But from an outside perspective, it looked like Rhett had simply touched Henrik's corpse and brought him to life.
The ability to raise someone from the dead was not something to be reckoned with.
Rhett attempted to stand up, but he noticed something in Velez's gaze. Instead of focusing on him and Henrik, his gaze went upwards into the distance, and his eyes widened even further—not with fear necessarily, but with an urgency to leave.
Even if he was a bit far away so he couldn't hear what he was saying, Rhett could still read his lips and his expressions as he muttered to himself:
"I am not fucking with that."
He swung his leg back on the motorbike and after starting the engine rode out of the streets back into the main city, no doubt to return to his base.
What could make even Velez, who chased us relentlessly through this goddamn wasteland, turn away on such quick notice?
Rhett instinctively knew the answer to that question would not be encouraging, and when he turned his head in the other direction, he saw it.
Or more accurately, he heard it first before they even came into view.
From the curve off the coastal road they had ridden on their bikes a minute ago, a group—no, army—of people were coming through.
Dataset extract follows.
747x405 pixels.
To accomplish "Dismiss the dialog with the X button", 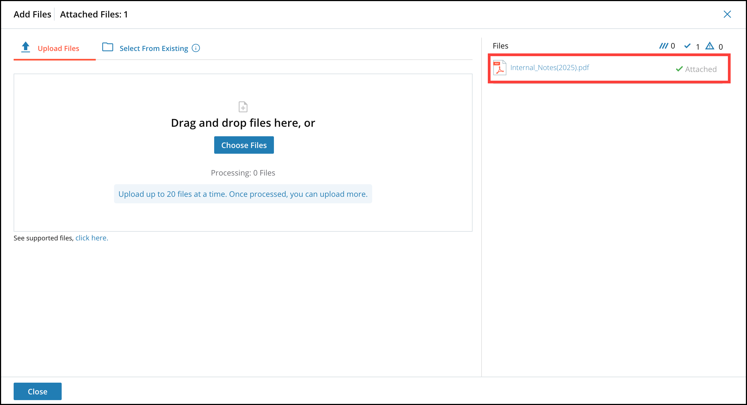I will coord(727,14).
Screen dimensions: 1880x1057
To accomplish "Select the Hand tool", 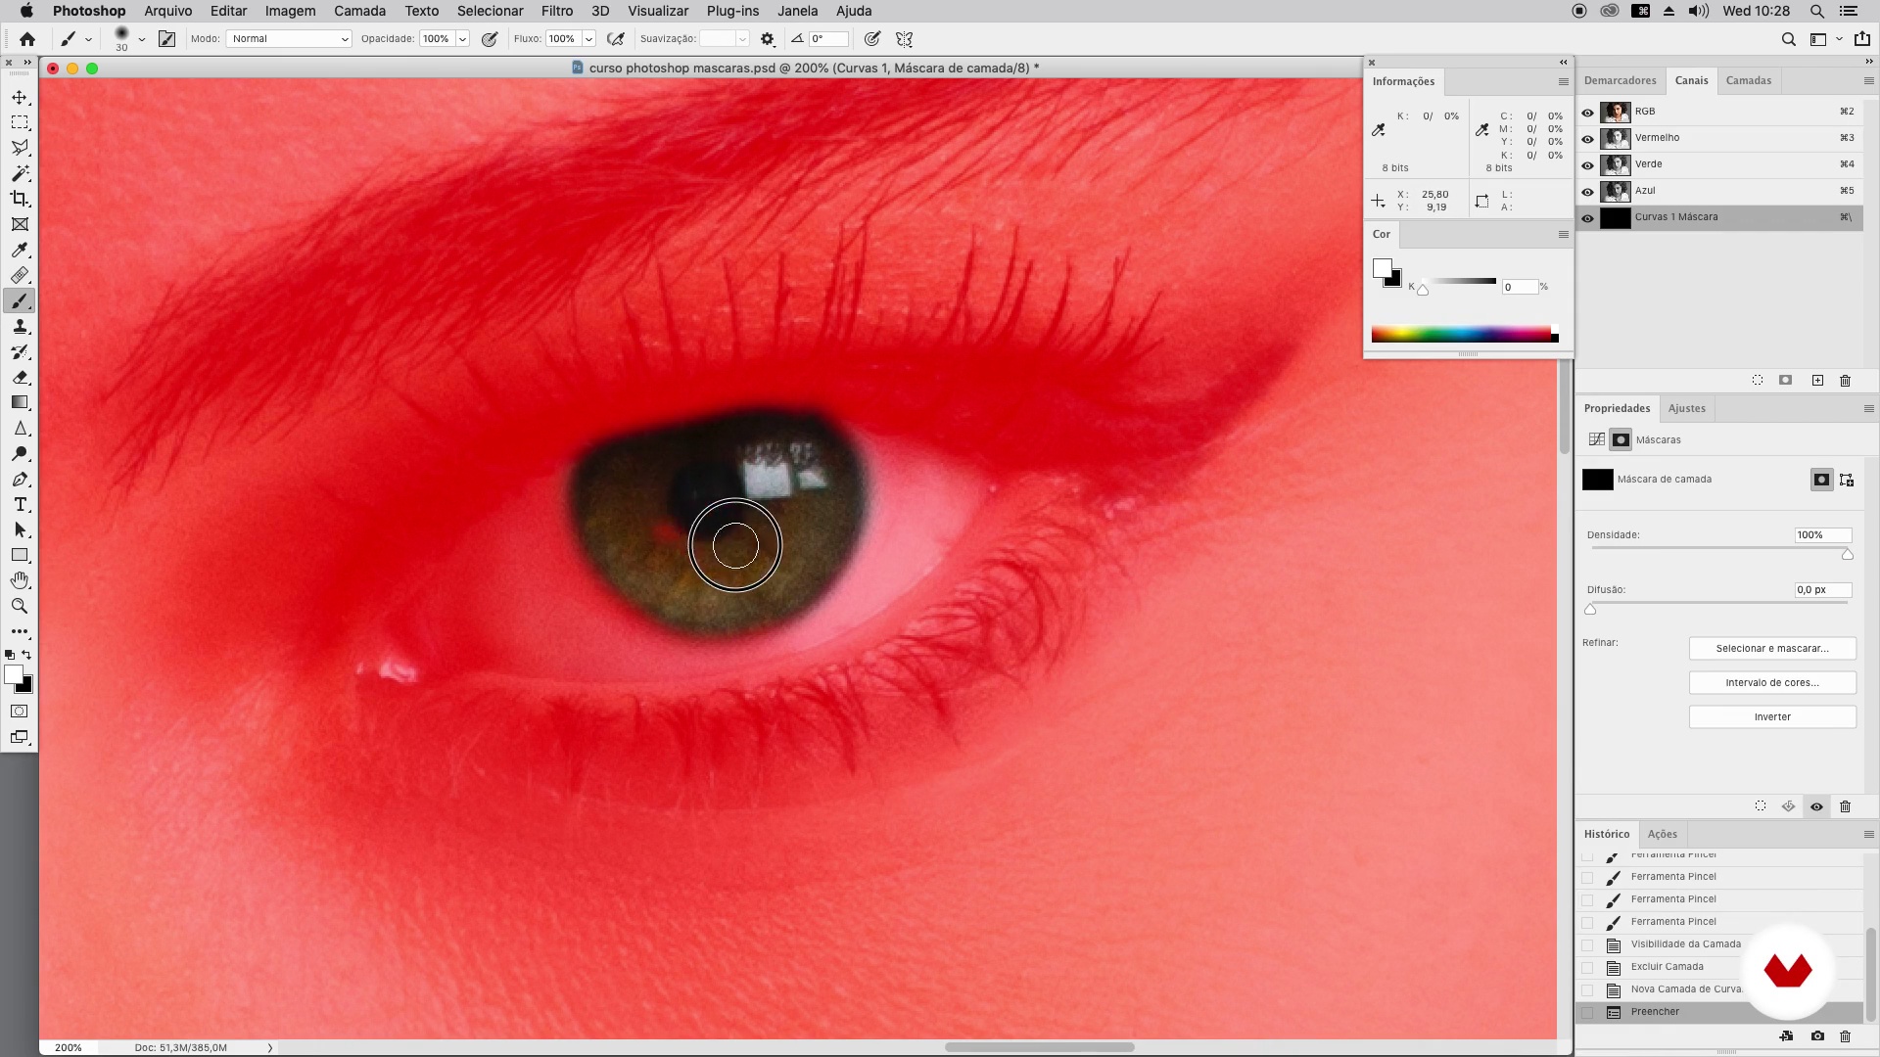I will pos(20,581).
First there were about ten, but when they came into full view, Rhett estimated about fifty to seventy people in the army.
They were mostly men, with a few women in between, but what Rhett immediately noticed was that they were strong.
Most of them weren't the average person. They either had a powerful build, or carried destructive weapons and equipment on their person. Some of them wore haphazard salvaged clothes, while others were clad in cleaner, but still somewhat damaged armor and costumes.
Meaning they were a mix of heroes and villains.
That wasn't what made Rhett scared. It was the fact that they all walked silently, and in uniform, marching at the same pace with mechanical precision.
And their eyes—completely blank. Not a word passed between the army as they pressed on like robots, their faces void of any human expression or recognition.
Something about that made Rhett instinctively know something was very, very wrong.
"What's going on—" Henrik was about to say as he still tried standing up, but Rhett pulled him down forcefully.
"What the hell are you doing!" Henrik snapped at Rhett, but he had the common sense to keep his voice to a whisper.
Rhett didn't exactly have a plan to get out of this, and he knew neither did Henrik. The road was wide open, with nothing to hide behind. There was no way they could outrun the incoming army, whoever they were, back to the city before they caught up with them.
They wouldn't make it in time to the guardrails before they got captured, and god knows what they'd do if they did. Neither could he swim, so they would die if they jumped into the ocean.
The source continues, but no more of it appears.